The boy's name was Bartholomew Garelli. He entered the church to seek warmth from the biting cold, but was shabbily treated by the sacristan because he refused to serve Mass. Don (Don in Italian is a title accorded to priests) John Bosco, then a 25-year old priest who was preparing for the Mass, witnessed how the sacristan bullied the poor lad. Wasting no time, he intervened by telling the sacristan that 'his friend' did not merit such blows.
After some quick warm informal exchange, Don Bosco bid him goodbye and asked him to come back the following Sunday with his friends. This simple encounter took place on December 8, 1841 and Don Bosco considers this as the launch of his ministry in caring for the young people.
He would carry out this work up until his death at the dawn of January 31, 1888 at the age of 73 years old. That time, 250 houses of the Salesian Society, the congregation he founded to continue his work, have been established in various parts of the world caring for more than 130,000 young people.
Don Bosco's earthly sojourn ended for more than 120 years now. But we still hear the repeated cries of the young people all over the world "I am 16… and I don't know anything."

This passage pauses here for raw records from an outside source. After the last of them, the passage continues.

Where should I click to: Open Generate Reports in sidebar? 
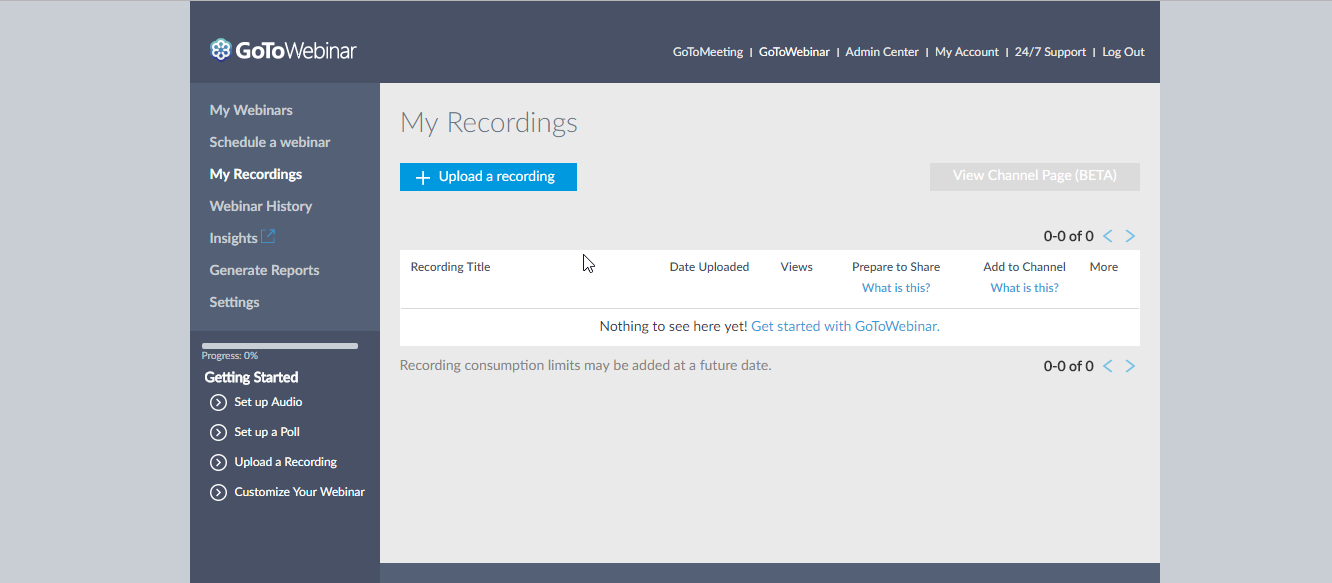pos(264,270)
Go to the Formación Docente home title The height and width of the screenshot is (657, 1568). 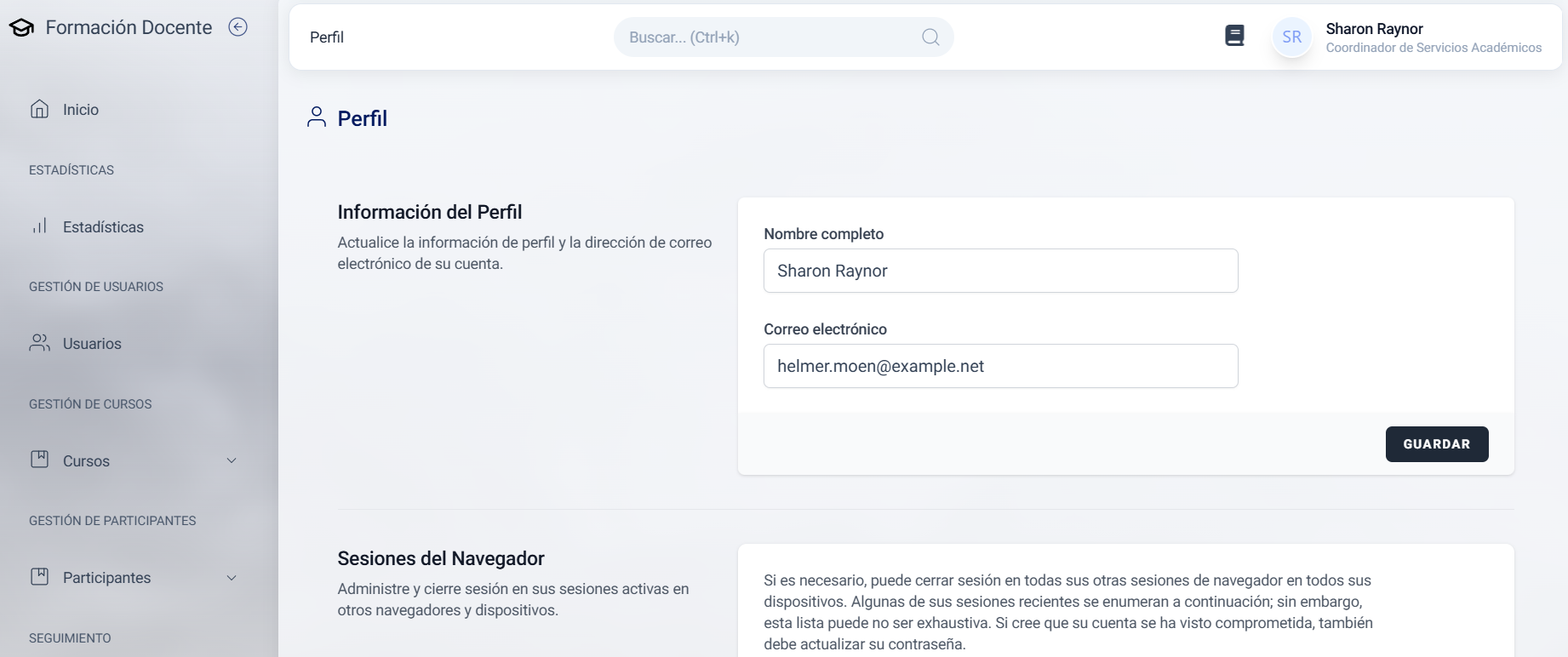129,27
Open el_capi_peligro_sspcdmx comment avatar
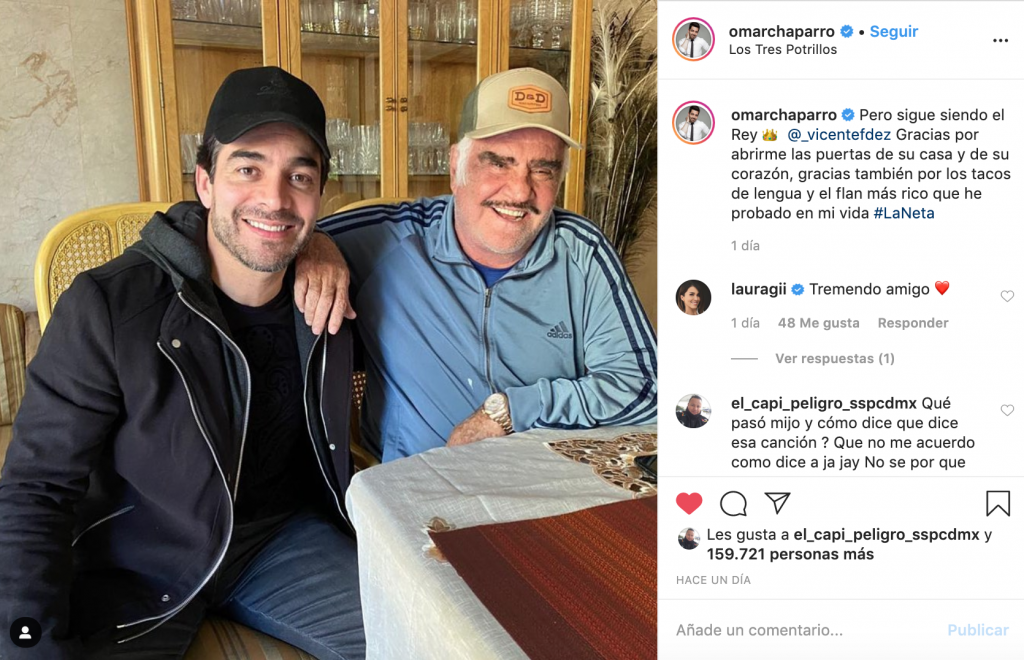This screenshot has width=1024, height=660. tap(693, 411)
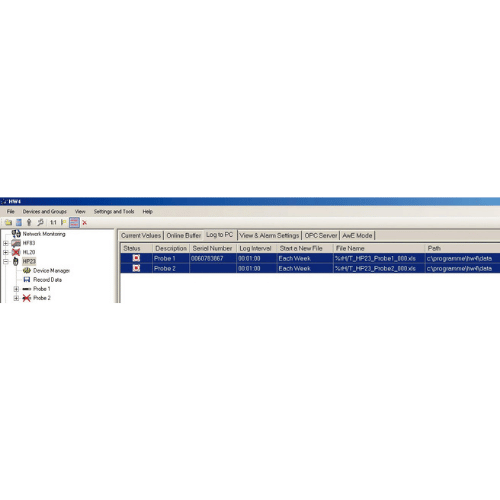
Task: Open the Devices and Groups menu
Action: click(x=45, y=211)
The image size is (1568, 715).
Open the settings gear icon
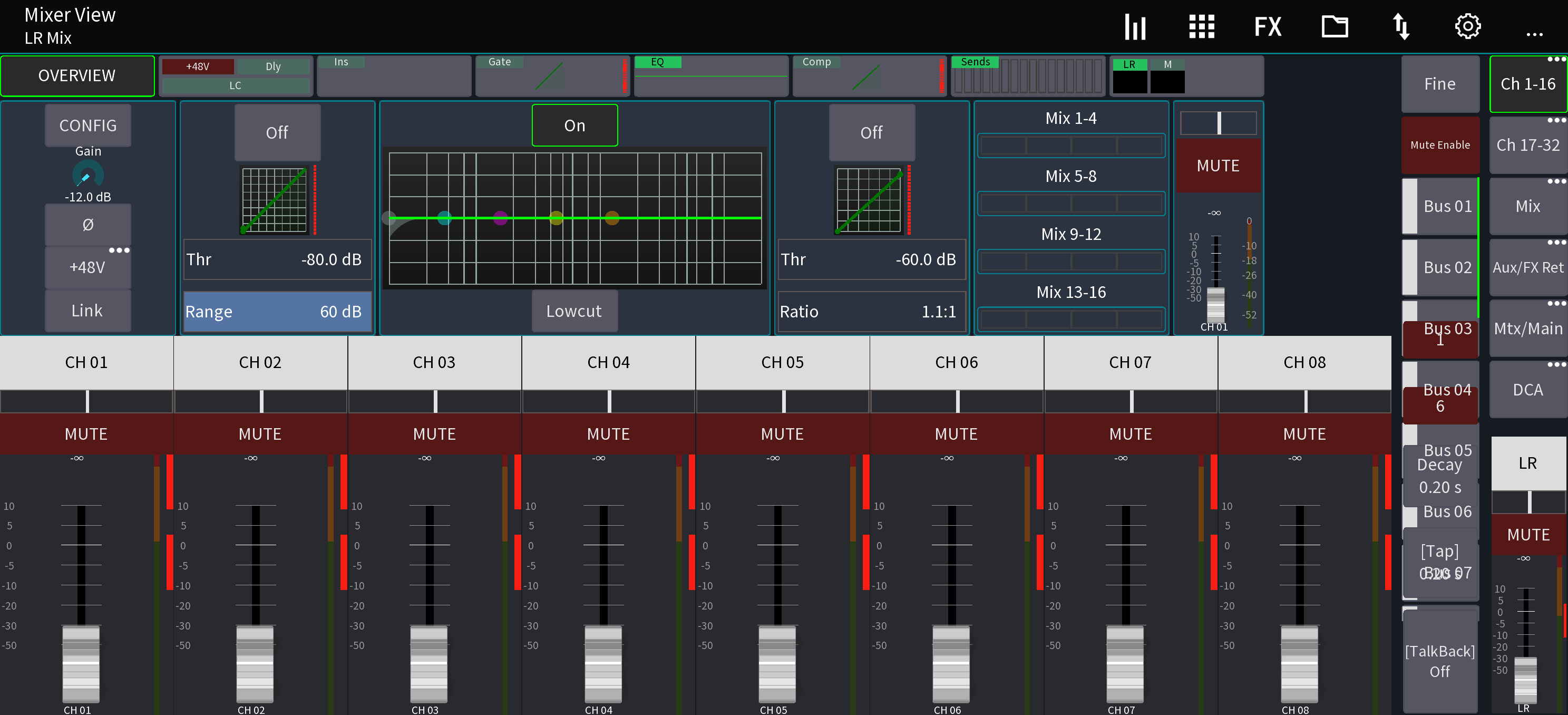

He responded to this plea by providing them education, not only by teaching them how to read or write, nor by merely teaching them some basic skills in order to live. More importantly, he taught them how to love by exactly showing them a clear example how.
An extract from a commisioned article I did on Don Bosco, the Educator. It took inspiration from the address delivered by Cardinal Franc Rode, C.M., Prefect of the Congreation for the Institutes of Consecrated Life and the Societies of Apostolic Life, during the 26th Salesian General Chapter held earlier this year.